Years after, the couple hopped aboard a helicopter to celebrate their third dating anniversary. When they swept past the Charleston skyline and hovered over Folly Beach, Elizabeth looked down to see Nick’s handiwork—“Will you marry me?”—scratched across the sand. Her tearful response: “Of course!”
Although both are transplants to the Holy City—Elizabeth hails from Oklahoma and Nick’s from Pennsylvania—both knew Charleston was where they should marry. “It’s where we met, where we fell in love, and where we’ve built our life together,” says Elizabeth. Their decision to wed at Boone Hall Plantation was just as simple, as it met both Elizabeth’s “extremely girly” leanings and Nick’s masculine style. The next move? Nick decided on a navy tux, which set a palette of dark blue (for him), blush peach (for her), and gold (for an accent).
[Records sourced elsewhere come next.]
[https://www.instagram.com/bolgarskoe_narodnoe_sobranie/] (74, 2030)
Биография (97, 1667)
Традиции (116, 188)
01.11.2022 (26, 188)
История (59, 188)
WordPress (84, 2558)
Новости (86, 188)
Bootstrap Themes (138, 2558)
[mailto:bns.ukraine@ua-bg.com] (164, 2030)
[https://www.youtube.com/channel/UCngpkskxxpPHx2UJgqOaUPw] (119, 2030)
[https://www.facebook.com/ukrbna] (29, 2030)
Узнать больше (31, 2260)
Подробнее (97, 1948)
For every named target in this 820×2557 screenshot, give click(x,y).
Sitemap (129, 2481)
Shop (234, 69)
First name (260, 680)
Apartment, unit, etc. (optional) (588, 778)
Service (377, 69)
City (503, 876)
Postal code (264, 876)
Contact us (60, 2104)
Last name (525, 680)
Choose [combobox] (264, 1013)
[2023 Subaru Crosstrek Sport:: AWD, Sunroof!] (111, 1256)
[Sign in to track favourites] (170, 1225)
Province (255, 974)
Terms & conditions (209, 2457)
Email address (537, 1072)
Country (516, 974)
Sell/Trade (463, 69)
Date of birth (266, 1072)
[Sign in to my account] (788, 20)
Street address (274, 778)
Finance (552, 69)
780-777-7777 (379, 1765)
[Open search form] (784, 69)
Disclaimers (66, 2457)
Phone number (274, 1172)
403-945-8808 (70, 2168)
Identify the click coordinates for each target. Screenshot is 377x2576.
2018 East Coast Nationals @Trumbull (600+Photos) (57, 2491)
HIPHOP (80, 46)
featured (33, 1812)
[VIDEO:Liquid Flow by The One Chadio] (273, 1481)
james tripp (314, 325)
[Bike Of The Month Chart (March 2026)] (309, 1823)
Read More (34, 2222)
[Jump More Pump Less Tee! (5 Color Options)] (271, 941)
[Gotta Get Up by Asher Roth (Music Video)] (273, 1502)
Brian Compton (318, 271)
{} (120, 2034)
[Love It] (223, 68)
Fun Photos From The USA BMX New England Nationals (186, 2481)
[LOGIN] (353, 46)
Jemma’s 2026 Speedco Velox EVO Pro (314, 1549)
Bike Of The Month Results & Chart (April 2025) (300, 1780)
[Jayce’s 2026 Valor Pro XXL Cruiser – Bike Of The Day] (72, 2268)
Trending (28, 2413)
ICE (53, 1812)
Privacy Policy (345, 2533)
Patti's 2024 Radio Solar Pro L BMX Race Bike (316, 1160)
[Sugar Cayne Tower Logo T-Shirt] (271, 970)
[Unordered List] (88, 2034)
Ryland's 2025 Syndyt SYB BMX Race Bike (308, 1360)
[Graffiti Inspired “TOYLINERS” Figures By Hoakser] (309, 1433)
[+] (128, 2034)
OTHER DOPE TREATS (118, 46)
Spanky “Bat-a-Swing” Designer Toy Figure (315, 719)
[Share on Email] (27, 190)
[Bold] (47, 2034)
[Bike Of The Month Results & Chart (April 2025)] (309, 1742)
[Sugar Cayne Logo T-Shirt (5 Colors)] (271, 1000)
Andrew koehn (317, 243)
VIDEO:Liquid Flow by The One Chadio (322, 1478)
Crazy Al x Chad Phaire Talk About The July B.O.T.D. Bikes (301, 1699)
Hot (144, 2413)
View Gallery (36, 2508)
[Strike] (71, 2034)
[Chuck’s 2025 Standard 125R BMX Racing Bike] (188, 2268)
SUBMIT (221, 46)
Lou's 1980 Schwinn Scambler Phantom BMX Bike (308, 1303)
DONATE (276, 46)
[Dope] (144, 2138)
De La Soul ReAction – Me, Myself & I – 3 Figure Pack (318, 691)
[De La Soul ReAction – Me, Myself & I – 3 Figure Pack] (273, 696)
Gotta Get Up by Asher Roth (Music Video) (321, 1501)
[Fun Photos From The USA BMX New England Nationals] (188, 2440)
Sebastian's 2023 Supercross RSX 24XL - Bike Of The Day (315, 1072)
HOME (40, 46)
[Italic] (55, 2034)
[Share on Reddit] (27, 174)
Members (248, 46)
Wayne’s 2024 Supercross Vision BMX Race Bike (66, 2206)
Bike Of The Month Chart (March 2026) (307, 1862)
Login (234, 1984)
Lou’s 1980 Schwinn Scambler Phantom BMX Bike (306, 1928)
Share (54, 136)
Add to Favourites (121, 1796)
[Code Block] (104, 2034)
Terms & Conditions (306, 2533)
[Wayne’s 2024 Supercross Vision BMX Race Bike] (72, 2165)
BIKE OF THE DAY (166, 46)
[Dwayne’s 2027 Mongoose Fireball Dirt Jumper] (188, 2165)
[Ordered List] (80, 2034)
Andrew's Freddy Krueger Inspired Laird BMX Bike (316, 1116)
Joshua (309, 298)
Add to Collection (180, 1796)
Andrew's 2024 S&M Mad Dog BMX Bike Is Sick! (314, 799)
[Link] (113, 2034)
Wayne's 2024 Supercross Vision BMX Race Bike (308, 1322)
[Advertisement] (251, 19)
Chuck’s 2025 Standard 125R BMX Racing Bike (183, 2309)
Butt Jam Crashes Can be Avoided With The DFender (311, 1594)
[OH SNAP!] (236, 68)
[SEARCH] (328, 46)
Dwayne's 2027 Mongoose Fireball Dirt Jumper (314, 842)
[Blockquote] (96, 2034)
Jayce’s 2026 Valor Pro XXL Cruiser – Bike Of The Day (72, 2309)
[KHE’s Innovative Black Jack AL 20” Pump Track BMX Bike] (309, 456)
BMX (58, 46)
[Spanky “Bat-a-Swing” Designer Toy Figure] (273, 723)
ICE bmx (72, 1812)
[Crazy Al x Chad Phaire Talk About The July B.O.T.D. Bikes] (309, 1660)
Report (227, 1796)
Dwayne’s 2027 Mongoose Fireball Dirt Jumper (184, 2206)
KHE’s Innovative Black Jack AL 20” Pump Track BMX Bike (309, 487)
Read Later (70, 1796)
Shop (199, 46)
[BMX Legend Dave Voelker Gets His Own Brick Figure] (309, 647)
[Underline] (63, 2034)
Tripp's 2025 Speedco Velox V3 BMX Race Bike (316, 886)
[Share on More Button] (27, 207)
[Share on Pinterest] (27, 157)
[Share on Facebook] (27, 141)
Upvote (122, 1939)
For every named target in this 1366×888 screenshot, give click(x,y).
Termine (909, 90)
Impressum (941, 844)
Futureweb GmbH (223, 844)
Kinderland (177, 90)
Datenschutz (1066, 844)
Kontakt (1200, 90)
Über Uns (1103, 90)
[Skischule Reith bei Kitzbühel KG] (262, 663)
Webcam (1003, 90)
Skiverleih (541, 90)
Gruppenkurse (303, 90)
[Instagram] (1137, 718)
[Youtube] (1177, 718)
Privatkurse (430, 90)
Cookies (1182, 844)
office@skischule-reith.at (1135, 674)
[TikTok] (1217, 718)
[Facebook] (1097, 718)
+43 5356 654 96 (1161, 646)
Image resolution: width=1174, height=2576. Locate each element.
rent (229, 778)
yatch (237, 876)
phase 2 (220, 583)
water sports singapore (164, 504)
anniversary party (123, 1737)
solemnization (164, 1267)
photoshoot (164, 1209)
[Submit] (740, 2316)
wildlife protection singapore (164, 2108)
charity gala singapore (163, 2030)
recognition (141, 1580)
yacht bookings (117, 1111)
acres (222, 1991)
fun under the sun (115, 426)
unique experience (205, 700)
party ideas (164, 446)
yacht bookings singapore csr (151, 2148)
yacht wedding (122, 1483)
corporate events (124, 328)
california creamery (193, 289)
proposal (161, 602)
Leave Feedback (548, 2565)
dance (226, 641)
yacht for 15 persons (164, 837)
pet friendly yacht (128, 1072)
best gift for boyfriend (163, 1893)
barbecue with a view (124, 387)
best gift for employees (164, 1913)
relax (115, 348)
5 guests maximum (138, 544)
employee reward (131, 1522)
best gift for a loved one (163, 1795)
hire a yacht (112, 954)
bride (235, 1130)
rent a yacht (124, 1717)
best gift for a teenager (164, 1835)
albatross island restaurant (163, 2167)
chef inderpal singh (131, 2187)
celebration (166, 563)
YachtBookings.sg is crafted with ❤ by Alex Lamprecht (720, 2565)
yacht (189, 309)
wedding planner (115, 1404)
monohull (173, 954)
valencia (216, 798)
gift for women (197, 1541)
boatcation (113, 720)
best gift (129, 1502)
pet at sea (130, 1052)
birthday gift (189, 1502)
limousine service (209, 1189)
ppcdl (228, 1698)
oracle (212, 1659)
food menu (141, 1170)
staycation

From there, things fell into place, says the bride, thanks to A Charleston Bride’s design and planning, Elizabeth’s dad’s bankrolling help, and her mother’s tireless support.
Come the morning of the wedding day, while planner Lindsey Shanks lined the drive in front of Boone Hall’s plantation home with florals in shades of ivory, light pink, and verdant green for an aisle that was flanked on each side by a garden, designer Katherine McDonald arrived to make sure Elizabeth’s custom gown fit like a glove (it did). Next? The bride’s brothers oversaw the toddler flower girls’ naps while Elizabeth and her maids were getting portraits snapped. (The ZZZs were slow to kick in, so one little gal opted out of her duties and spent the vows snoozing away on Lindsey’s shoulder.)
After a charming ceremony, Nick’s dad tooled the newlyweds around the site in his 1930 Model A Ford before the Cotton Dock reception. When Elizabeth and Nick joined everyone
and dinner was underway, the toasts began, but none of them held a candle to the 20-minute opus from the father of the bride. “He bragged about every moment of my life,” Elizabeth laughs. “Everyone left knowing what I got on the LSAT, how well I handled the stress of the bar exam, and what grades I got in every year of school. There wasn’t a dry eye in the house.”
And for the final pièce de résistance? That came weeks later when the newlyweds watched their wedding video from Citrus Ceremonies. In it, the film crew asked Nick when he knew he’d marry Elizabeth, a question she’d never posed to him. The first night I met her, he answered, bestowing yet another gem upon the story of their serendipitous romance.